■ Text section:

⟨

1.4 Contributions and structure

The Australian NEM is an example of the existing trend towards shortening lead times and increasing granularity in electricity markets. These developments reduce operational and forecast uncertainty, hence facilitating the integration of stochastic renewable energy sources.Footnote 2 At the same time, they increase computational needs and require methodologies that adapt to changes in rapid manner. To face these new challenges, we propose an algorithm that combines a feature-driven newsvendor model inspired by Ban and Rudin (2019) with a variant of the online gradient descent algorithm presented in Zeiler (2012). We conceive a case study in which we analyze an hourly forward market that closes just before the start of the next period. It relies on actual data from the Danish Transmission System Operator (TSO), Energinet,Footnote 3 and provide a relevant test bench to illustrate and discussion the salient features of our approach. To the best of our knowledge, this is the first paper that analyzes the problem of trading wind energy in an online learning setting. The contributions of our work are threefold:

  • we develop an online offering algorithm within an online learning framework. Results show that this algorithm is computationally inexpensive and achieves substantial economic profits;

  • we propose a new nonstationary regret benchmark against which we empirically compare our algorithm;

  • we showcase the ability of the proposed algorithm to adapt to nonstationary scenarios through a concise illustrative example. In addition, we analyze the superior economic performance and computational efficiency of our approach based on a case study using real-world data (published by the Danish TSO, Energinet) for a period of more than five.

The remaining of the manuscript is structured as follows: Sect. 2 introduces the problem of a wind farm offering in the forward market, and for which balancing using a two-price imbalance settlement. Section 3 develops a new offering algorithm based on an adaptive gradient descent algorithm and explores several performance metrics. Section 4 is built upon two illustrative examples that investigate the behavior of an alternative online implementation and the dynamic response of this algorithm in comparison with previous rolling window approaches. Section 5 empirically analyzes the performance of our proposed algorithm in a case study based on real data retrieved from the Danish TSO, Energinet. Finally, conclusions and perspectives for future work are gathered in Sect. 6.

2 Preliminaries

2.1 Mathematical notations

We introduce here some of the most relevant mathematical notations used throughout the paper. These are placed into context when further describing the optimization and learning problems at hand in the following. In terms of indices and sets, we use j as an index for features and auxiliary information, while t is an index for time periods (hours in practice, or programme time units in the electricity market of interest). These time indices are gathered within 2 sets \({\mathcal {T}}^{\textrm{in}}\) and \({\mathcal {T}}^{\text{oos}}\), which are for training (in-sample) and testing (out-of-sample), respectively.

⟩

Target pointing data
⟨

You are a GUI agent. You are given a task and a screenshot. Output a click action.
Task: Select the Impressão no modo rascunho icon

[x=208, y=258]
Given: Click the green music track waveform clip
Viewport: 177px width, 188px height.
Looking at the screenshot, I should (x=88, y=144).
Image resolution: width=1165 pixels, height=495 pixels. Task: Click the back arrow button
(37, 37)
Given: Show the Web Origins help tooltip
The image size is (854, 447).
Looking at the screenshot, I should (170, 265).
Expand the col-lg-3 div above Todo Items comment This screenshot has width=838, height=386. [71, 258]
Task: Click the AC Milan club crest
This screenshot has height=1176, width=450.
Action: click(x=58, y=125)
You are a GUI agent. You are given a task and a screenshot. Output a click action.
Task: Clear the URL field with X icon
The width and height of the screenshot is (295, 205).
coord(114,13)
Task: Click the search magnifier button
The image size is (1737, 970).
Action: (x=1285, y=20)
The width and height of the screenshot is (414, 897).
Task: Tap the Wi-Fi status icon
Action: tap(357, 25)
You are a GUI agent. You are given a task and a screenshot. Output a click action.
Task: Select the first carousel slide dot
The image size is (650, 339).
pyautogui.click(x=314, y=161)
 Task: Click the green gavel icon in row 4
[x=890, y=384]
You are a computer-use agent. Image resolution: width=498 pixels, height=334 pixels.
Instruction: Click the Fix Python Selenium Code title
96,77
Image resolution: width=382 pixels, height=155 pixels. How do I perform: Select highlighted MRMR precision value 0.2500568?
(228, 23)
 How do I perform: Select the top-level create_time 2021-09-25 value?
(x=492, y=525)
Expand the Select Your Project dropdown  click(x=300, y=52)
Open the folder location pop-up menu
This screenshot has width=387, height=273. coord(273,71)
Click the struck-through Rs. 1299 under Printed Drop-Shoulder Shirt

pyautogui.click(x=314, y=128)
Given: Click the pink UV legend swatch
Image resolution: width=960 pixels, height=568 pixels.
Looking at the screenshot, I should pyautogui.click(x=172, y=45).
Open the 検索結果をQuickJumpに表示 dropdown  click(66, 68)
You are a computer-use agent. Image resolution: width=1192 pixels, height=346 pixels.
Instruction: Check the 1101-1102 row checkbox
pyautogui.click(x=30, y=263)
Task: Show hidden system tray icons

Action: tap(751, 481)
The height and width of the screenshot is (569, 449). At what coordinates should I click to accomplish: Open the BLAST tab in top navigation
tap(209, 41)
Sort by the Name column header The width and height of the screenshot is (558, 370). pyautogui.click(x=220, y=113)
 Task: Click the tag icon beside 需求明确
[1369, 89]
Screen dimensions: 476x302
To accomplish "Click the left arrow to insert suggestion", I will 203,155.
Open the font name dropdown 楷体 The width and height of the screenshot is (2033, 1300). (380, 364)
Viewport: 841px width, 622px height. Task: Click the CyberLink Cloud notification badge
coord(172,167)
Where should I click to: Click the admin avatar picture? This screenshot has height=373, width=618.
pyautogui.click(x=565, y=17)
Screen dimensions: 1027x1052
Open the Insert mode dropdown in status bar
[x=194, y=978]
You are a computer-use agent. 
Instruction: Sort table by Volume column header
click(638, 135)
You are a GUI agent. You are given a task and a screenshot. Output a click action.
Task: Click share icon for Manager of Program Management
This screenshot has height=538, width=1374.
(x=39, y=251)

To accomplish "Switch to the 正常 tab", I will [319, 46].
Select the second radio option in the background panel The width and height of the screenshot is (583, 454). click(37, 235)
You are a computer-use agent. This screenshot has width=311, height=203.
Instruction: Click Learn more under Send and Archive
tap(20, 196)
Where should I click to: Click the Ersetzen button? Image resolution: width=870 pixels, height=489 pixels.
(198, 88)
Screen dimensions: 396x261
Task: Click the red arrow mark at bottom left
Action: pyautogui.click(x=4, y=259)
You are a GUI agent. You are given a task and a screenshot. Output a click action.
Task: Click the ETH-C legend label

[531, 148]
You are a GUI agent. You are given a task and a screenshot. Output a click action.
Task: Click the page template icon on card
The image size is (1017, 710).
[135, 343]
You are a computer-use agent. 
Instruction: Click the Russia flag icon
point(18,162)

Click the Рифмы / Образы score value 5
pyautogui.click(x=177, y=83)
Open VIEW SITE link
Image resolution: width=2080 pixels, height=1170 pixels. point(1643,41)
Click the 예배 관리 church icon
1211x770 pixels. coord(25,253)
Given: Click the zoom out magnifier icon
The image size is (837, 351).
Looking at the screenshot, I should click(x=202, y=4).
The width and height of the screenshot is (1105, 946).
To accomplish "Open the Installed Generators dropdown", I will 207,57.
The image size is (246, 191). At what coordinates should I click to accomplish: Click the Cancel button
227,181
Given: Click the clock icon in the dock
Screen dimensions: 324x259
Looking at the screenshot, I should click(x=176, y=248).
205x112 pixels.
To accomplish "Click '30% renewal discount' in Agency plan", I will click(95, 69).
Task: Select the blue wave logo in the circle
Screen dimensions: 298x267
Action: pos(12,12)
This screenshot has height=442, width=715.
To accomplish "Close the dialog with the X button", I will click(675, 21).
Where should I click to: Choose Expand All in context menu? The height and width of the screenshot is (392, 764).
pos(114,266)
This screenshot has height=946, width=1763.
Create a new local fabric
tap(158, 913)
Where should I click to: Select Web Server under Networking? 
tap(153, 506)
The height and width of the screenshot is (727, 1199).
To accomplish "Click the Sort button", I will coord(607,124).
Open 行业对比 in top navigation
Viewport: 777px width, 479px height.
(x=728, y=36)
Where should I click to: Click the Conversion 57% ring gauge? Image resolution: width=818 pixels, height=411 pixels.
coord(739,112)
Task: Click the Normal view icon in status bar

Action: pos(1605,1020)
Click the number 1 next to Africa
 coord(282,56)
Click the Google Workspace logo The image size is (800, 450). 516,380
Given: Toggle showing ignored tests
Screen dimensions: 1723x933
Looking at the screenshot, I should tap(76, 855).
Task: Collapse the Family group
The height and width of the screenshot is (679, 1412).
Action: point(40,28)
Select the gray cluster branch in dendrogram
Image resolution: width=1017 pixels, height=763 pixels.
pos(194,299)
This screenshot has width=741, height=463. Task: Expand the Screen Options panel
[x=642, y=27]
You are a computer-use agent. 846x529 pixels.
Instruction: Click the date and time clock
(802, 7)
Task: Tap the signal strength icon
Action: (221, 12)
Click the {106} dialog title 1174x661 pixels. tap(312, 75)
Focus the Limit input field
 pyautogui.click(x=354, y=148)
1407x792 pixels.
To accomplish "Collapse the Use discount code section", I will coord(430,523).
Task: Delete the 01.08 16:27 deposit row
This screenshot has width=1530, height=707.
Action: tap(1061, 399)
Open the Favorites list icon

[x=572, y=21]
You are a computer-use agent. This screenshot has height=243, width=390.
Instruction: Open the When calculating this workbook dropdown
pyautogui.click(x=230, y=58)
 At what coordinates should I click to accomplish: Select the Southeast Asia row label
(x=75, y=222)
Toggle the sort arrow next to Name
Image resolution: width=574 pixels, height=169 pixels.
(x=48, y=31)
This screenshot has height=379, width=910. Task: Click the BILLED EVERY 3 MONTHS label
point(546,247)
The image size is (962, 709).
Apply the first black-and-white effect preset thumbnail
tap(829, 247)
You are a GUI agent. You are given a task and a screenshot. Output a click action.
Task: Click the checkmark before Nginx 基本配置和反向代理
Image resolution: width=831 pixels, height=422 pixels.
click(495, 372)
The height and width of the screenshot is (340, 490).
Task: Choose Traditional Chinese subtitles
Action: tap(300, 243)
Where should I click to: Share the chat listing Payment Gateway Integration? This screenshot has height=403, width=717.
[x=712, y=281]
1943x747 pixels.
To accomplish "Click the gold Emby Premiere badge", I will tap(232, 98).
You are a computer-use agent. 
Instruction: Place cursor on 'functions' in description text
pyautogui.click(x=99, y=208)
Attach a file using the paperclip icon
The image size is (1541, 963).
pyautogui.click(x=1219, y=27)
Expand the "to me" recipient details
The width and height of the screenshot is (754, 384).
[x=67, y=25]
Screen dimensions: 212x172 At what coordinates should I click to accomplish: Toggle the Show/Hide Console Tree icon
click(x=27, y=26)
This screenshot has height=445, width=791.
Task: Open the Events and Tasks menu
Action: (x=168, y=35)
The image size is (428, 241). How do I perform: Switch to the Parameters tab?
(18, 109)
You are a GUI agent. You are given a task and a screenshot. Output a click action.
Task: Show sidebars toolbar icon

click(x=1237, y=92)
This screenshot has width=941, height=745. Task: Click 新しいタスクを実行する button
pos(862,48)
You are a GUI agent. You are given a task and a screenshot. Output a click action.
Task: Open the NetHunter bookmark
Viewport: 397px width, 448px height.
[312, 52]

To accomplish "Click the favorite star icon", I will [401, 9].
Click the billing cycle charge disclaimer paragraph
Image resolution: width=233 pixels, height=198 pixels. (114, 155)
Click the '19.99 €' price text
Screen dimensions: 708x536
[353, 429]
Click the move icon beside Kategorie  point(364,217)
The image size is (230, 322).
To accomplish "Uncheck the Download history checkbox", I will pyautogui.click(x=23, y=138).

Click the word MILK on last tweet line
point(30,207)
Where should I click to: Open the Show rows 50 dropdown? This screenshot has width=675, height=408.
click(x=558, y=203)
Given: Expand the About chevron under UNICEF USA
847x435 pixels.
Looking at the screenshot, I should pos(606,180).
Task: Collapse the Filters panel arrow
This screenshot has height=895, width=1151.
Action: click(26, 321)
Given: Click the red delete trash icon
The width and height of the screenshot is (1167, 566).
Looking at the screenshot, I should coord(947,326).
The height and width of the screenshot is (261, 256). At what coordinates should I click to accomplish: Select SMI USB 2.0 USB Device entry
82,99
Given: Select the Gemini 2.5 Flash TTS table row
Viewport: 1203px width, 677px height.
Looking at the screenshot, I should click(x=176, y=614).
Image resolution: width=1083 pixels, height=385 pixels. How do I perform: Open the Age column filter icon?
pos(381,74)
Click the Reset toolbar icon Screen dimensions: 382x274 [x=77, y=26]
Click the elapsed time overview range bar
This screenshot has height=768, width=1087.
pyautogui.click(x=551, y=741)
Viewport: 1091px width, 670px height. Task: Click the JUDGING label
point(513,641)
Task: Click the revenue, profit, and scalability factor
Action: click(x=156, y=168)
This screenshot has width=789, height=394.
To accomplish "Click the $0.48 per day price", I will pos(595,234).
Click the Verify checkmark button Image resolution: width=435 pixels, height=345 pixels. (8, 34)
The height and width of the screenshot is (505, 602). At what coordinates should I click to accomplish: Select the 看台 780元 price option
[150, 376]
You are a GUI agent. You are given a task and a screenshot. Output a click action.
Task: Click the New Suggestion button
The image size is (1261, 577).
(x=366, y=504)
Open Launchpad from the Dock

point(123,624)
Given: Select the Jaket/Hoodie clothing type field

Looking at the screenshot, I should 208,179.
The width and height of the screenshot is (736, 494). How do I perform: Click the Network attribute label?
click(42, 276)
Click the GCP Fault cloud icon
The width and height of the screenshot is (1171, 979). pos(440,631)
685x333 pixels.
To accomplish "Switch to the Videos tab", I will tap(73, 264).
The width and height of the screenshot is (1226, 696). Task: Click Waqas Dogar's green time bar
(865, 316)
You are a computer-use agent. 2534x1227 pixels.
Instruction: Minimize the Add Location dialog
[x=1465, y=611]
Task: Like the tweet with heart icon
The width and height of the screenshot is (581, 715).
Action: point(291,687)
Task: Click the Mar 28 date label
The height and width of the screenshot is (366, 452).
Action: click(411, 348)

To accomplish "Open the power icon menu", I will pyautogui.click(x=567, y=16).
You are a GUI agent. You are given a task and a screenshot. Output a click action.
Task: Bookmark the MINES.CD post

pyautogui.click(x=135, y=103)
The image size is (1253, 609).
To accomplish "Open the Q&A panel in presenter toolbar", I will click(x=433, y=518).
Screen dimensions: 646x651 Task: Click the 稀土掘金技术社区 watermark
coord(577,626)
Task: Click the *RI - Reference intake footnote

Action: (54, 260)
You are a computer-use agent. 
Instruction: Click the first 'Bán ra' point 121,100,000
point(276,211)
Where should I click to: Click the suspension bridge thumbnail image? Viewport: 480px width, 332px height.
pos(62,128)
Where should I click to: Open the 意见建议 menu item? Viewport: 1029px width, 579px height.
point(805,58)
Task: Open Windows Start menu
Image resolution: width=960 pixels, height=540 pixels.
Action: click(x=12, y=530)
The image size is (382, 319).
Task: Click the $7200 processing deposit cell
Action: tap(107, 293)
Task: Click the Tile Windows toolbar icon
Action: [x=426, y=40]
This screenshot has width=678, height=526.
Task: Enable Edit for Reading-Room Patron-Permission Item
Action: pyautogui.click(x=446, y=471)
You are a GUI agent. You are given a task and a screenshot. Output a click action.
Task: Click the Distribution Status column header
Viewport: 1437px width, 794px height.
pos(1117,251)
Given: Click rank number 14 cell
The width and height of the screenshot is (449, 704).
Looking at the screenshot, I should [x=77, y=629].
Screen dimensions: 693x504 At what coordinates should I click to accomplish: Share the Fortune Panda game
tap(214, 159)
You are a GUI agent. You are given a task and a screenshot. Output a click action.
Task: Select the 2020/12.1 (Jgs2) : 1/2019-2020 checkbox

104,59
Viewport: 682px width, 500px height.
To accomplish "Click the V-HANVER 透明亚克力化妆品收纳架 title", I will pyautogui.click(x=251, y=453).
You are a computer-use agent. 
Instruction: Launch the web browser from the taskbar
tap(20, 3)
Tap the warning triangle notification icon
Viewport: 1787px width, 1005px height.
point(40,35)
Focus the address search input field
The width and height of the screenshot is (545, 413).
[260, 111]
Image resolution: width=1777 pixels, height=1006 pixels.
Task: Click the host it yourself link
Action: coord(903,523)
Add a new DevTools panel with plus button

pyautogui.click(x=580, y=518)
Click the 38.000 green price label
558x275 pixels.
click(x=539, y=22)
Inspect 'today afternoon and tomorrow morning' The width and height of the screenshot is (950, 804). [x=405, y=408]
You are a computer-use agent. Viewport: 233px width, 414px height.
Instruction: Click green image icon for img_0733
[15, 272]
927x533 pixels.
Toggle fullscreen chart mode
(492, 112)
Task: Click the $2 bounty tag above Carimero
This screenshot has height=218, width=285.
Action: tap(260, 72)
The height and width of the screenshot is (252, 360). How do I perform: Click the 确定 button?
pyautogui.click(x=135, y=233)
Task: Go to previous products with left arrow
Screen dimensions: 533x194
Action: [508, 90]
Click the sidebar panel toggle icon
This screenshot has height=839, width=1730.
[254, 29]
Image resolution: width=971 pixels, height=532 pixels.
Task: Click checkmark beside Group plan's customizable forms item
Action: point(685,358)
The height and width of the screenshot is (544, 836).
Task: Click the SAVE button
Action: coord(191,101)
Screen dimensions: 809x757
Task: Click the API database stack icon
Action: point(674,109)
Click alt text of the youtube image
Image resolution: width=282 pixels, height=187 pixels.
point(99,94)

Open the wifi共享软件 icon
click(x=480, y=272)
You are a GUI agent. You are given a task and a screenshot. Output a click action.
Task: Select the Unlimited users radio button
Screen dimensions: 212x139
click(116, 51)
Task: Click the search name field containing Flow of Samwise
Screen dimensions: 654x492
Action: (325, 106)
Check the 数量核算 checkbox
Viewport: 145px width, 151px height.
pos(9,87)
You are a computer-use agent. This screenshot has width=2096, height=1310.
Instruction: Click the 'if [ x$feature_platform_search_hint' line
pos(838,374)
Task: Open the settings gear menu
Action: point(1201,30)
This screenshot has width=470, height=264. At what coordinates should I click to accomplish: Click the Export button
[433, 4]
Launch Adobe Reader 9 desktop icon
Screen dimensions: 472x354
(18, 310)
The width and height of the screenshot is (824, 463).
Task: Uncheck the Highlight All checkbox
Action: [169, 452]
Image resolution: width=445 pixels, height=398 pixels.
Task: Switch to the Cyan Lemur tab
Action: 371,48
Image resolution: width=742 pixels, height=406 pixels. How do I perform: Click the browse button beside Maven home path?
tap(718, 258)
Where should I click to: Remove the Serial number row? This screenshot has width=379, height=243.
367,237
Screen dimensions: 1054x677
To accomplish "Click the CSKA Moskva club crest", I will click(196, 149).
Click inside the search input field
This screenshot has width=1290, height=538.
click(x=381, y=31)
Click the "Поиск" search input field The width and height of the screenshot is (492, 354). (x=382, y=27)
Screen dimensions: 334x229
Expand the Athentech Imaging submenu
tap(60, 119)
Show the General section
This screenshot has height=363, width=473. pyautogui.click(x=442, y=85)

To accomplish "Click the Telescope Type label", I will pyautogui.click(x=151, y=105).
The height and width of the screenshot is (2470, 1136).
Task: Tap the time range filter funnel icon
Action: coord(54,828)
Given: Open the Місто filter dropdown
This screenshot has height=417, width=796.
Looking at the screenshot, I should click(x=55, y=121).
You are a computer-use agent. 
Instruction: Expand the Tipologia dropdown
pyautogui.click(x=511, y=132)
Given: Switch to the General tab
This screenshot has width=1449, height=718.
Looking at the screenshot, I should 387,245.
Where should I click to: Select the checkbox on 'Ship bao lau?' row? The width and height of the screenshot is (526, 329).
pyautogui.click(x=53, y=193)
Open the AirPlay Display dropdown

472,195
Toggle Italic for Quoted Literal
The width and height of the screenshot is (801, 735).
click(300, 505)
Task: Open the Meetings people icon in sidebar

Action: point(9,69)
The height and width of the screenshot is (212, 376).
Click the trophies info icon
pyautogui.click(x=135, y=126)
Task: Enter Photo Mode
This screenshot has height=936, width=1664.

⟩

■ Your tasks:
1 - Summarize the passage on online wind energy offering in two sentences.
2 - According to the passage on online wind energy offering, which sections come after the first one? Give each section's number and what it covers.
3 - Carry on with the passage on online wind energy offering, starting right after its final sentence.

■ Outputs:
1 - Shorter lead times and finer granularity in electricity markets, as in the Australian NEM, ease the integration of stochastic renewables but raise computational needs. To meet this, the authors propose an algorithm that combines a feature-driven newsvendor model with a variant of online gradient descent, test it on an hourly forward market using real data from the Danish TSO, Energinet, and present it as the first paper to study wind energy trading in an online learning setting.

2 -
- Section 2: the problem of a wind farm offering in the forward market and balanced under a two-price imbalance settlement
- Section 3: a new offering algorithm based on an adaptive gradient descent algorithm, along with several performance metrics
- Section 4: two illustrative examples on the behavior of an alternative online implementation and on the algorithm's dynamic response compared with previous rolling window approaches
- Section 5: an empirical analysis of the algorithm's performance in a case study based on real data from the Danish TSO, Energinet
- Section 6: conclusions and perspectives for future work

3 -
When looking at newsvendor problems and offering in electricity markets, key parameters include \(\psi ^{+}_t\), the marginal opportunity cost for overproduction at hour t (€/MWh), and \(\psi ^{-}_t\), the marginal opportunity cost for underproduction at hour t (€/MWh). These are defined based on \(\lambda ^{\textrm{F}}, \lambda ^{\text {UP}}\), and \(\lambda ^{\text {DW}} \in {\mathbb {R}}\), which are the forward, up-regulation and down-regulation prices, respectively. In terms of the renewable energy producer, the asset or portfolio at hand has a nominal capacity \({\overline{E}}\), also translating to a maximum offer in terms of energy in the market for each and every programme time unit (hence, we express \({\overline{E}}\) in MWh eventually). The decision variable is then the energy bid \(E^{\textrm{F}}_t\) (MWh) for that time, while the amount of energy actually produced is \(E_t\) (MWh). Within our data-driven framework, that decision is based on a vector \({\textbf{x}}_t\) of auxiliary information (i.e., features), associated to a decision rule vector \({\textbf{q}}_t\).

Finally, for the type of online learning approach described in the following, the method and resulting algorithm rely on the gradient or subgradient of the objective function at hand, which we denote by \({\textbf{g}}_t\), as well as a dynamic learning vector \(\varvec{\eta }_t\). We write \(g_{t,j}\) and \(\eta _{t,j}\) the \(j{\text {th}}\) components of these vectors. The algorithm has a number of hyperparameters involved, i.e., \(\mu\) as a forgetting factor to temporally smooth the marginal opportunity costs \(\psi ^{+}_t\) and \(\psi ^{-}_t\), \(\eta\) to control the learning rate, \(\alpha\) to smooth the discontinuity in the derivative of the pinball loss function, and \(\rho\) as a decay constant that controls the adaptation to new gradients. A strictly positive, though small, constant \(\epsilon\) is used in the definition of the dynamic learning vector \(\varvec{\eta }_t\) in order to avoid dividing by 0.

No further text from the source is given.